> [What the task requires]:
Transcribe only the lines of the listing below from the one holding "Task: Open the 默认上传器 PicGo(app) dropdown" through the one holding "The image size is (1316, 912).", inclusive, without any change.

Start of Available records

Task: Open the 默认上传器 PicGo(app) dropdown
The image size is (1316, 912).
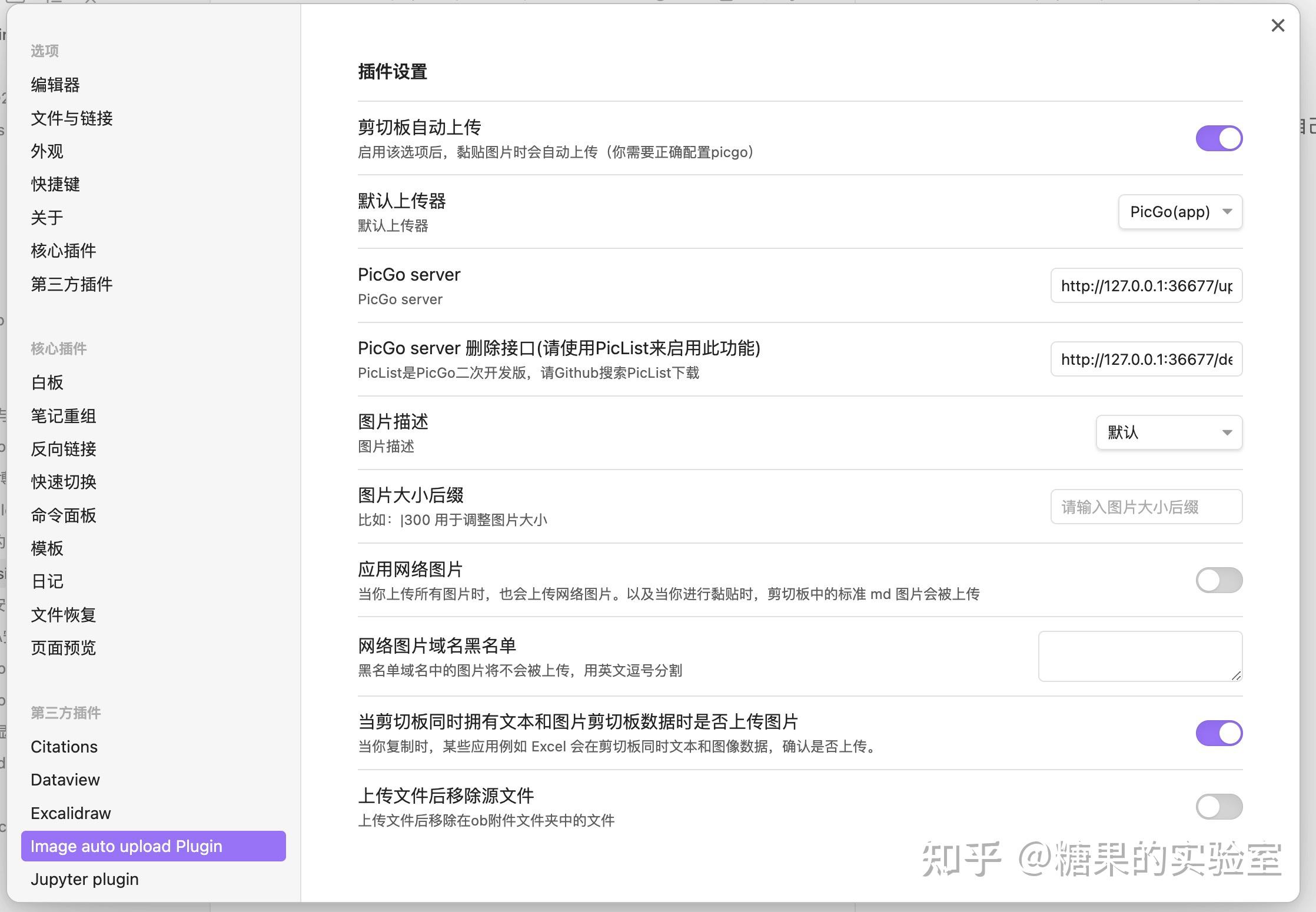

End of Available records
Start of Available records

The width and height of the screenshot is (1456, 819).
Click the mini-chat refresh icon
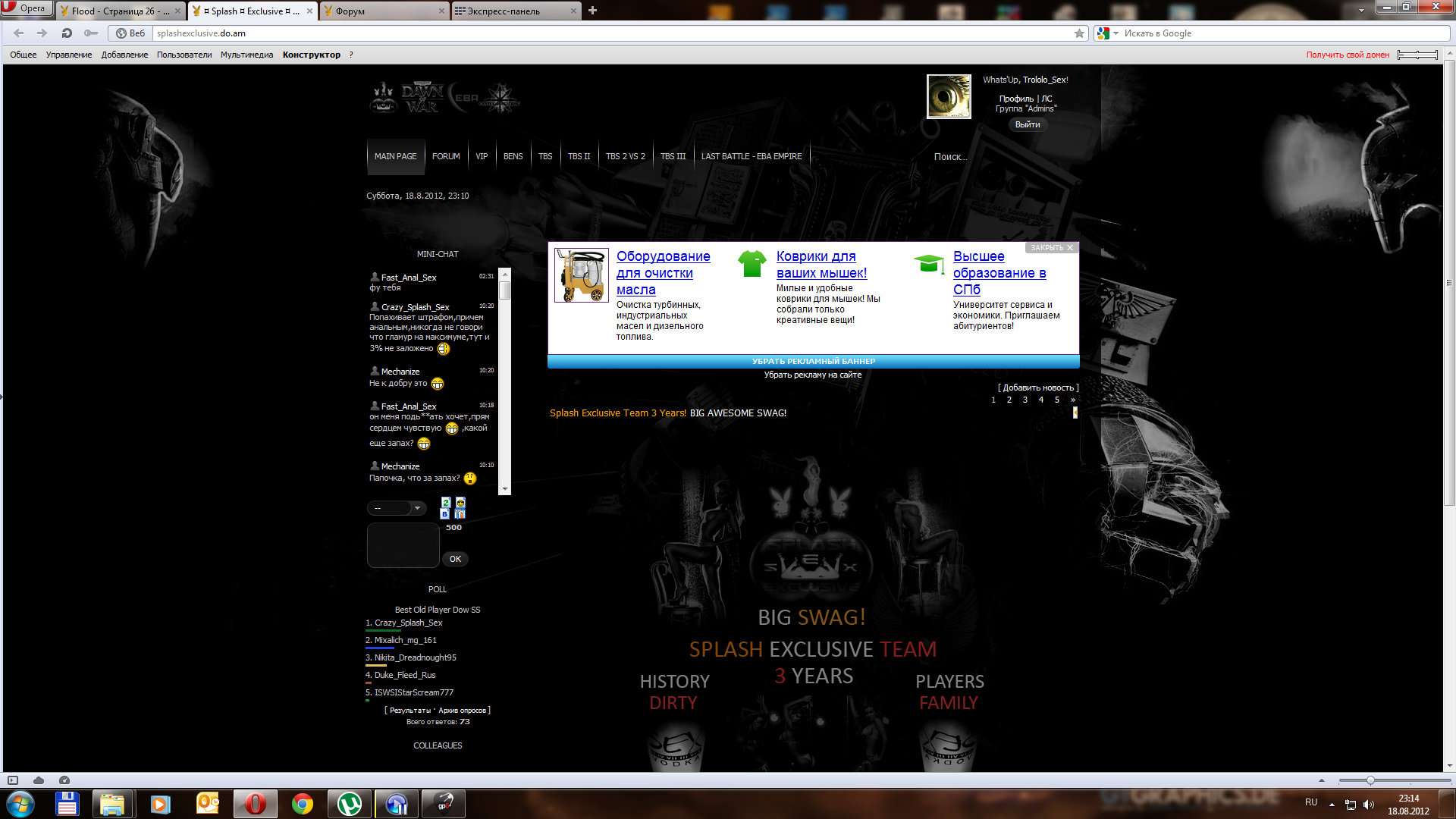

End of Available records
Start of Available records

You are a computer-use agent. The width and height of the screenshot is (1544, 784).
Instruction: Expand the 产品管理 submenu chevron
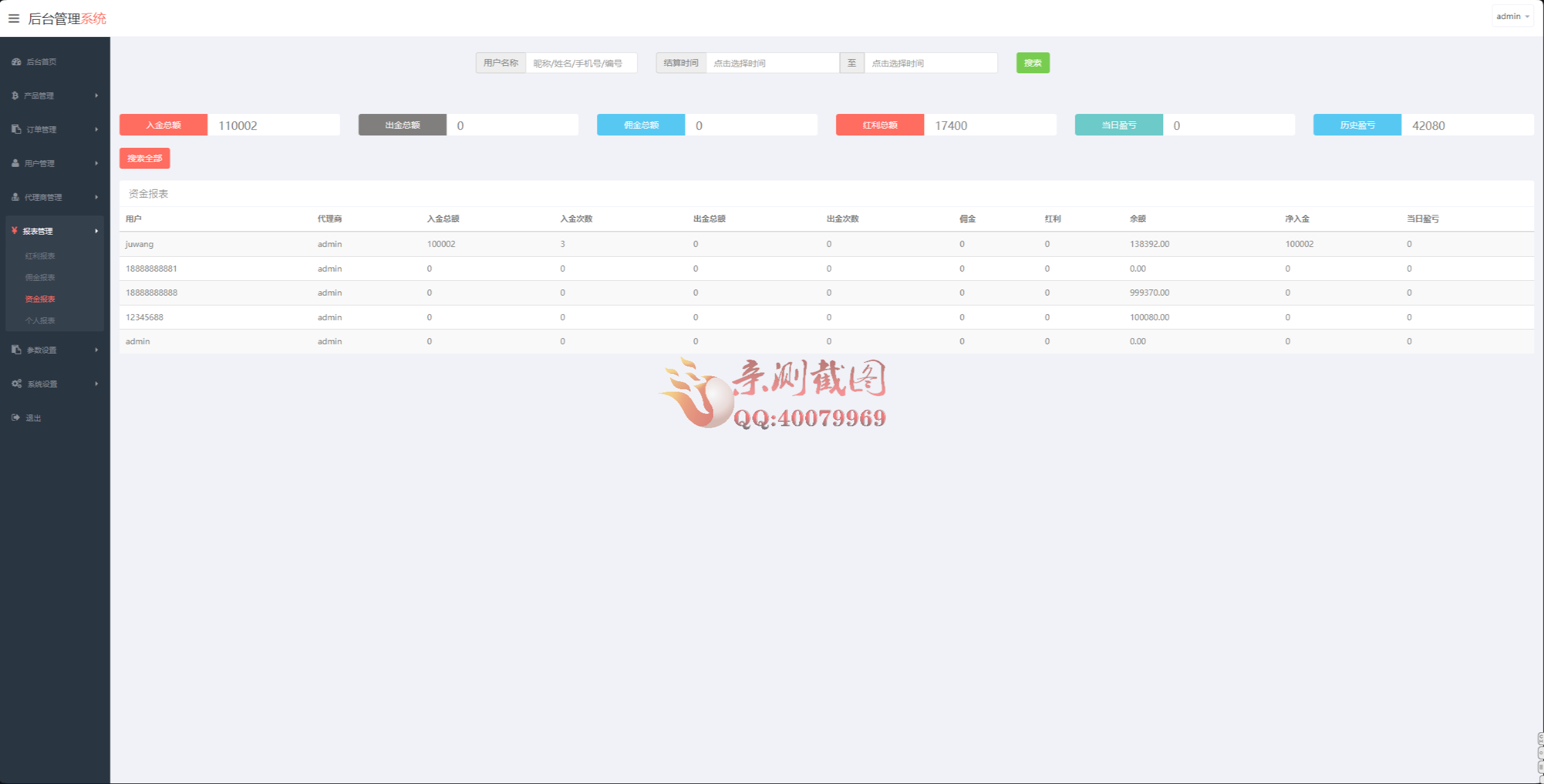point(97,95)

End of Available records

> [Result]:
Task: Open the 默认上传器 PicGo(app) dropdown
The image size is (1316, 912).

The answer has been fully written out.